A valiant effort by Cleveland's Johnson came up short in his semifinal bout with Cuba's Iglesias, losing on all five scorecards as he was eliminated from welterweight competition Thursday evening at Kokugikan Arena in Tokyo.

Scores were 30-27, 30-27, 30-27, 29-28 and 29-28 in favor of Iglesias, a two-time Bronze medalist (2008, 2012) who is guaranteed his third Olympic medal.

Johnson opened the bout working his jab, looking to keep the Cuban southpaw on the outside and off rhythm. Iglesias—a record-tying four-time Olympian in search of a third medal—quickly adapted, cutting off the ring and forcing Johnson to the ropes. 

The mid-round adjustment allowed Iglesias to dictate the pace and take the frame on all five scorecards. Johnson has been here before, as he trailed after three minutes versus Kazakhstan's Ablaikhan Zhussupov in the Round of 16. 

As he rallied in that fight, Johnson did his best to adapt to Iglesias' tricks in round two.
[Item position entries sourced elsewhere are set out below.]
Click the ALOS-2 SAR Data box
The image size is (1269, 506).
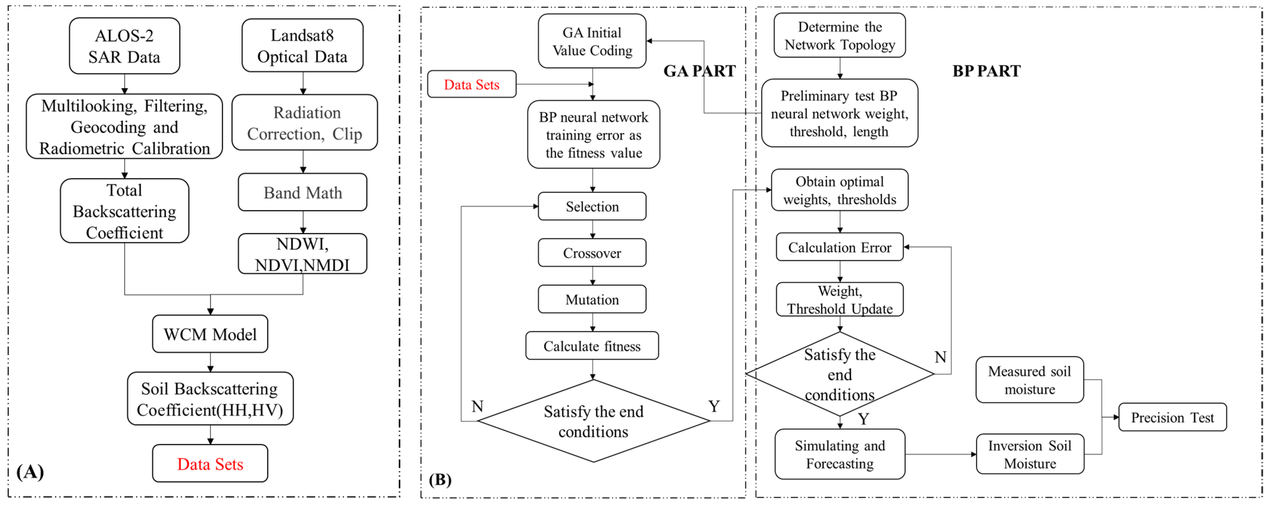[x=124, y=46]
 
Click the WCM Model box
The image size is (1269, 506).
[x=210, y=334]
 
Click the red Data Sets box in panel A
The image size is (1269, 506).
[x=210, y=464]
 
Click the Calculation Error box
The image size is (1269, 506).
[x=839, y=247]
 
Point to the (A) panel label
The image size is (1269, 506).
[x=30, y=471]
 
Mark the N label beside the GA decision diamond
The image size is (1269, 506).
[x=477, y=406]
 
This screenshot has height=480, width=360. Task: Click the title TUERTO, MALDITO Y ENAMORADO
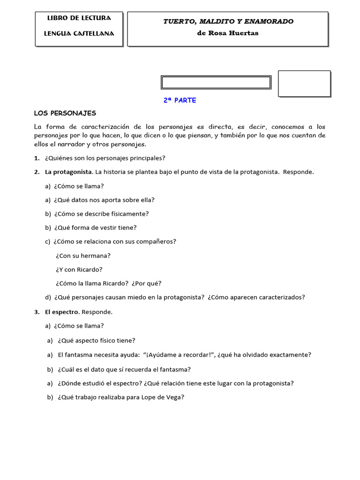pos(228,22)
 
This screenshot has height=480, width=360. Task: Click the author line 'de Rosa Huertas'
pos(228,33)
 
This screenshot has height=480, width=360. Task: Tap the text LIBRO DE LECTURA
pos(79,18)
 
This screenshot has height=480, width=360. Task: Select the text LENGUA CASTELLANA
pos(79,34)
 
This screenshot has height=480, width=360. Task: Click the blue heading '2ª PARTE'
pos(180,100)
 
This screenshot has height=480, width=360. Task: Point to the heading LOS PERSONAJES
pos(65,113)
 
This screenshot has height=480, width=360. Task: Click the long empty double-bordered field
pos(216,82)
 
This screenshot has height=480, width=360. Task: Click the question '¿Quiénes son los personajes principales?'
pos(105,158)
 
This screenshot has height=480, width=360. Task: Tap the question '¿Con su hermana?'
pos(83,256)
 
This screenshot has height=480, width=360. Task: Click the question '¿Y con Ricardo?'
pos(79,270)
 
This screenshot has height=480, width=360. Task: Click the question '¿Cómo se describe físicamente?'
pos(101,214)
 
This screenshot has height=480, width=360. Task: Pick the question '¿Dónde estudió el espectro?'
pos(100,383)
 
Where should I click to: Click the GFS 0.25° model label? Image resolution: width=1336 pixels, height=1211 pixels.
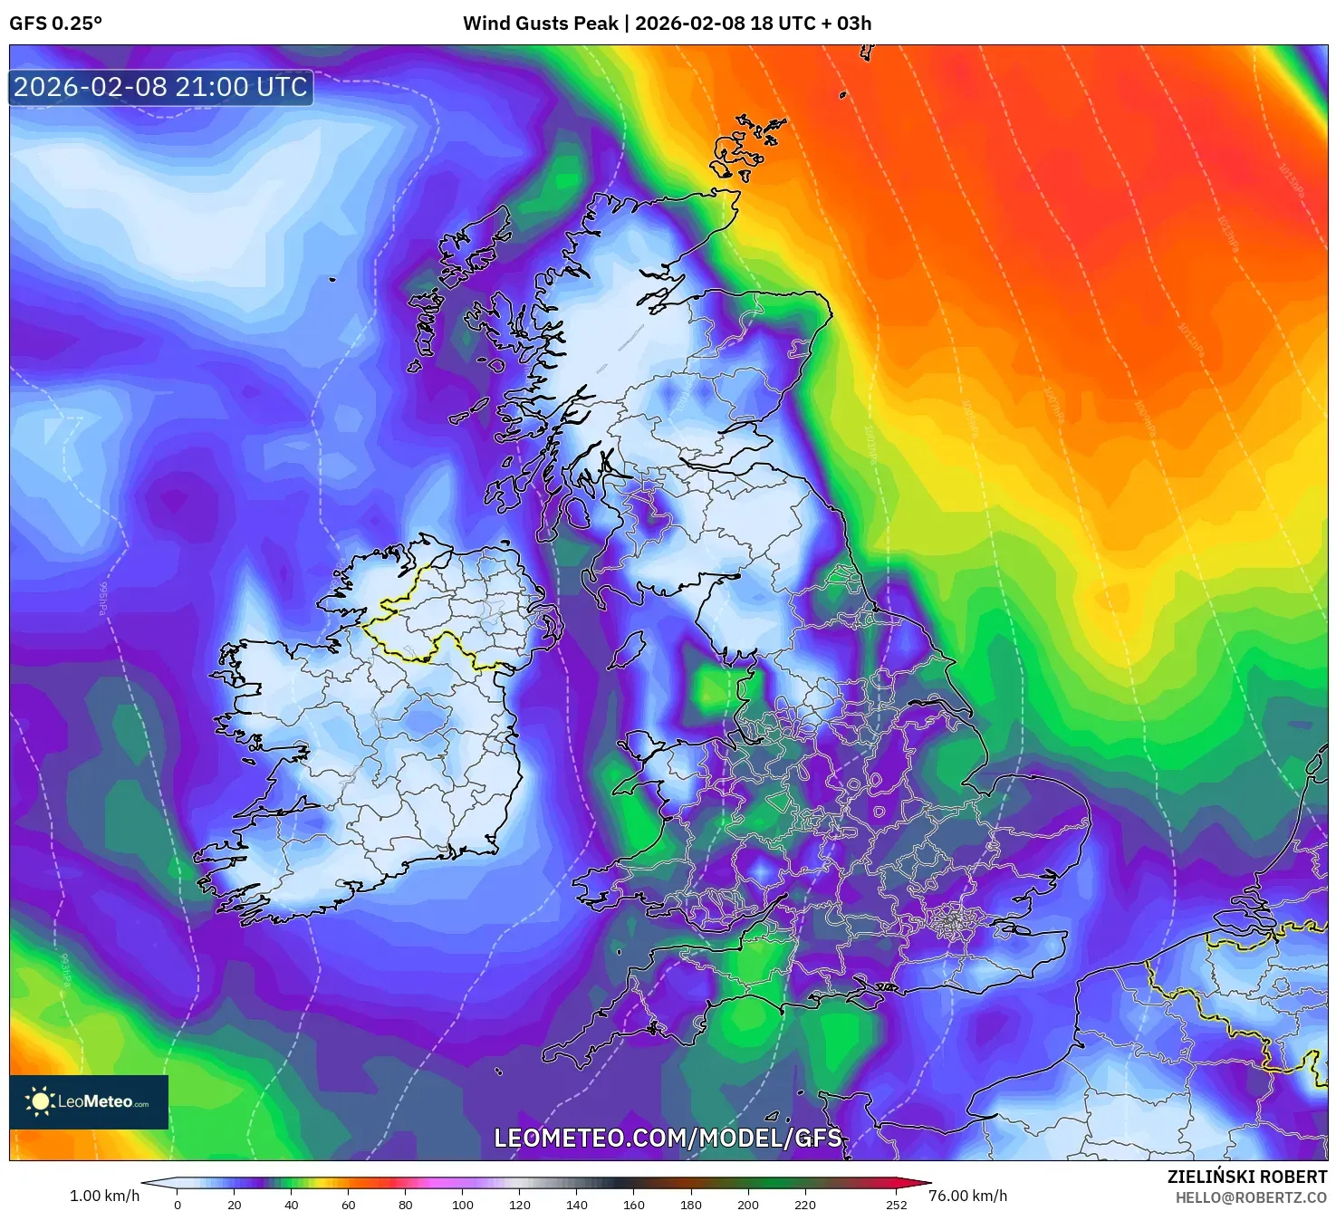56,24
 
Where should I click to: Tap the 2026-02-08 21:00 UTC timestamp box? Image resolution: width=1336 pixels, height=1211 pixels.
161,87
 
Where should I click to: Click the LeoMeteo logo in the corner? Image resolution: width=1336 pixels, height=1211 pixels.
89,1101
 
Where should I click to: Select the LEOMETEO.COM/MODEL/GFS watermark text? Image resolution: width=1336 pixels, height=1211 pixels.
668,1138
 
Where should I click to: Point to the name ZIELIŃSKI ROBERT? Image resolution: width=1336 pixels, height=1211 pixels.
1246,1177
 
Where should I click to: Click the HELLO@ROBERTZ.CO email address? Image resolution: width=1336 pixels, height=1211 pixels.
1251,1197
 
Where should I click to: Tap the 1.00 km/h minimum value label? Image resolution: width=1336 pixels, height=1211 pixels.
104,1196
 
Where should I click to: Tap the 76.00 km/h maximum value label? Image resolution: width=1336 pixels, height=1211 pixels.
967,1196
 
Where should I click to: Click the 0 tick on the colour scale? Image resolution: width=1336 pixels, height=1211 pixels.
178,1204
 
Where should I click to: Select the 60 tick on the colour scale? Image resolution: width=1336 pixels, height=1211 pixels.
349,1204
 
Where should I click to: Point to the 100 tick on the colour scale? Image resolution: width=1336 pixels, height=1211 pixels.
463,1204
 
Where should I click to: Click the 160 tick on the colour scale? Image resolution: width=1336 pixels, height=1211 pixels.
634,1204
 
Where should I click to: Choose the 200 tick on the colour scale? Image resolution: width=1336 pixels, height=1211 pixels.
748,1204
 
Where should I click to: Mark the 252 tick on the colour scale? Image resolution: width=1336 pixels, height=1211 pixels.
896,1204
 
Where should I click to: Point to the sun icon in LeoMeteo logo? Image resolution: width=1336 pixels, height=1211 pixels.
40,1101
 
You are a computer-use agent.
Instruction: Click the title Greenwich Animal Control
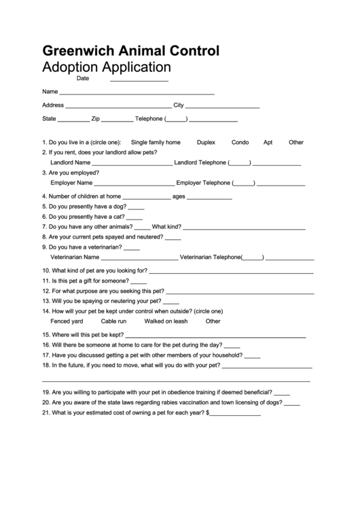(x=130, y=50)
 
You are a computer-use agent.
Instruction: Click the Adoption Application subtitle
(x=106, y=67)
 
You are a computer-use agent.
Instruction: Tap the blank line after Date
(x=139, y=80)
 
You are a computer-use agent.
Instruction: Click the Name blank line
(x=137, y=93)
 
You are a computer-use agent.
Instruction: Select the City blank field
(x=222, y=107)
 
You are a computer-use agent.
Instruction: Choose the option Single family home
(x=156, y=143)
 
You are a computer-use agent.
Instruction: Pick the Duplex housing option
(x=206, y=143)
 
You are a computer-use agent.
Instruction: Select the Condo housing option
(x=240, y=143)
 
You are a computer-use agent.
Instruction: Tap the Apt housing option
(x=268, y=143)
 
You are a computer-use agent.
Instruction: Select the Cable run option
(x=113, y=321)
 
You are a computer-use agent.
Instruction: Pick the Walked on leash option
(x=166, y=321)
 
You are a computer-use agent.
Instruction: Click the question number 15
(x=46, y=335)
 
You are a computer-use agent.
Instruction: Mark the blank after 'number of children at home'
(x=146, y=198)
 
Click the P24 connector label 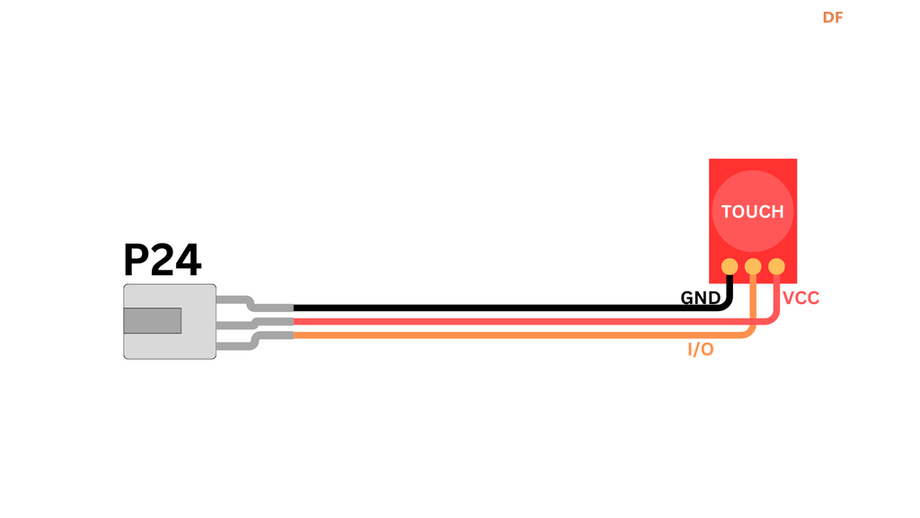[163, 261]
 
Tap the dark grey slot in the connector [153, 320]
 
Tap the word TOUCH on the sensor [753, 212]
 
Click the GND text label [700, 298]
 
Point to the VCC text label [801, 298]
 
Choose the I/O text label [701, 350]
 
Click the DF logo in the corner [833, 17]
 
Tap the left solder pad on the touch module [730, 266]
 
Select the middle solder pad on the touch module [753, 266]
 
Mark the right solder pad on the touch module [776, 266]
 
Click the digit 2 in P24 [163, 261]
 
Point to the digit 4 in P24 [189, 261]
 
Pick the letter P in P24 [137, 261]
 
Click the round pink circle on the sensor [753, 189]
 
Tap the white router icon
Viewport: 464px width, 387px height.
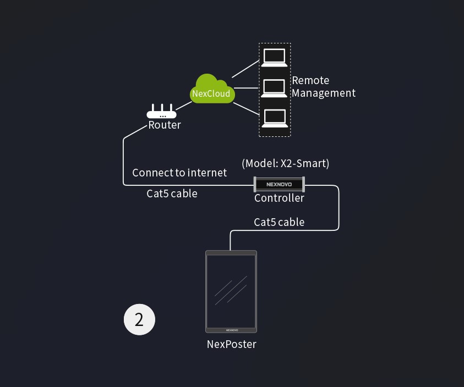coord(161,112)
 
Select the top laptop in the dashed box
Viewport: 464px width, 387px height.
coord(274,57)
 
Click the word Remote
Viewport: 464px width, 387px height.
coord(310,81)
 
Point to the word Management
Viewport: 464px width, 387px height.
coord(324,93)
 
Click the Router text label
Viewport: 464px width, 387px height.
coord(165,125)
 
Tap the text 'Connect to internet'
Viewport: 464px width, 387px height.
coord(179,173)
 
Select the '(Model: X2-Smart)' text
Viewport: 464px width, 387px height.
coord(285,163)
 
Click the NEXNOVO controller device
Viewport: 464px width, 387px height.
coord(279,185)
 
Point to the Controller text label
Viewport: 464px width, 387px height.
coord(279,198)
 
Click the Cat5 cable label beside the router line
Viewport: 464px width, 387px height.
coord(172,194)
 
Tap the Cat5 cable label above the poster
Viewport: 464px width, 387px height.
coord(279,222)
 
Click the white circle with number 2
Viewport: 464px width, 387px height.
coord(139,319)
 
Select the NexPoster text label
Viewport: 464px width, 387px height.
coord(232,345)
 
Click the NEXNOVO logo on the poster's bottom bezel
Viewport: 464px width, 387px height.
coord(232,330)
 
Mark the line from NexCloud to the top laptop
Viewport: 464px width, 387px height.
coord(245,69)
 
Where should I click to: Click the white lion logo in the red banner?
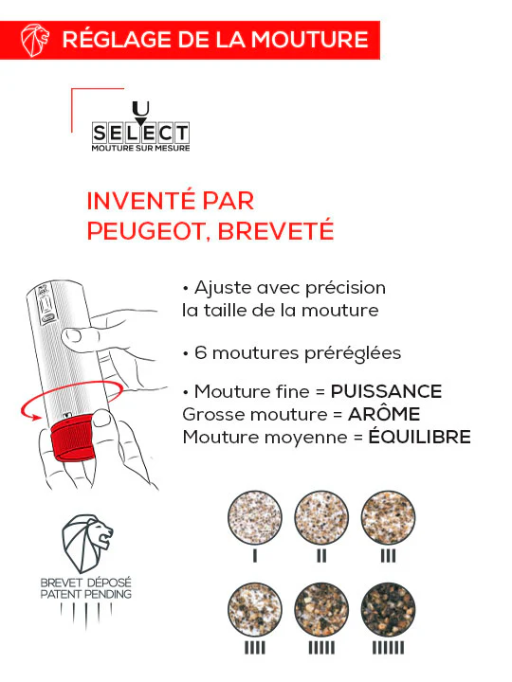click(35, 40)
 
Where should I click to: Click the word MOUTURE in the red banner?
click(309, 40)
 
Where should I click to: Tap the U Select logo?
click(140, 126)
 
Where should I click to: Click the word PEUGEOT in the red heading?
click(144, 230)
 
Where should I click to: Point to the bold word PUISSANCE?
click(386, 391)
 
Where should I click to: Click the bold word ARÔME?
click(384, 414)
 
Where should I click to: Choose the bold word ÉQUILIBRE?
click(420, 437)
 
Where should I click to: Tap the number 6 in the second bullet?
click(200, 352)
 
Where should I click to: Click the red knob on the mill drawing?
click(72, 439)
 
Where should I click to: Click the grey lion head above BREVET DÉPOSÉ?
click(86, 544)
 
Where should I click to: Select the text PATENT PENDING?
click(85, 594)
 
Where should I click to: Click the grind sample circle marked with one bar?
click(255, 517)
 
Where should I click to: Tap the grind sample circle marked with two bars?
click(321, 517)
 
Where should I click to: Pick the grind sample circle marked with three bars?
click(388, 517)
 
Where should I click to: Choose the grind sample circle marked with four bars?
click(255, 610)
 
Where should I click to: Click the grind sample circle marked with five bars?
click(321, 610)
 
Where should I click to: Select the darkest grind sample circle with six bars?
click(388, 610)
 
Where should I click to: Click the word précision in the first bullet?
click(345, 288)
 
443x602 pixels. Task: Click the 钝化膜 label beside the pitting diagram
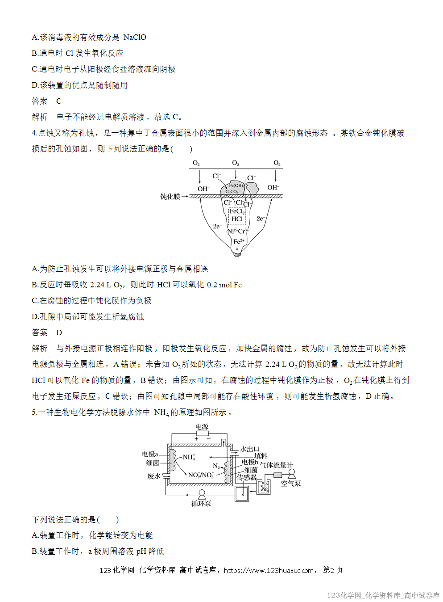pos(170,197)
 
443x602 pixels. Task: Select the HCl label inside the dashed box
pos(237,219)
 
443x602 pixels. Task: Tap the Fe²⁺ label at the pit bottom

It all started with the jab, though Iglesias remained unfazed. The Cuban worked the body whenever the two were tied up on the inside and seemed to do the better work in the eyes of four of the five judges.

Johnson was given his marching orders in the corner to make something big happen in the third and final round. Iglesias largely played keep away, while Johnson measured up his foe in hopes of landing a game-changing shot.

The moment just wouldn't come. Iglesias would fire back just enough to force Johnson to take a step back, allowing the Cuban to reset. Johnson worked his way inside, doing his best to let his hands go the moment Iglesias was within punching range. 

Johnson's Olympic journey included dramatic wins over Argentina's Brian Aguerri and then Zhussopov—eliminating two fighters with pro experience. 

Iglesias boasts a different type of experience, the kind that's built to last on the Olympic circuit. Iglesias is now guaranteed his third medal, tying nine other fighters for the most in history. 

The loss by Johnson puts the U.S. team at 10-6, with the men's team now 7-2 in Tokyo.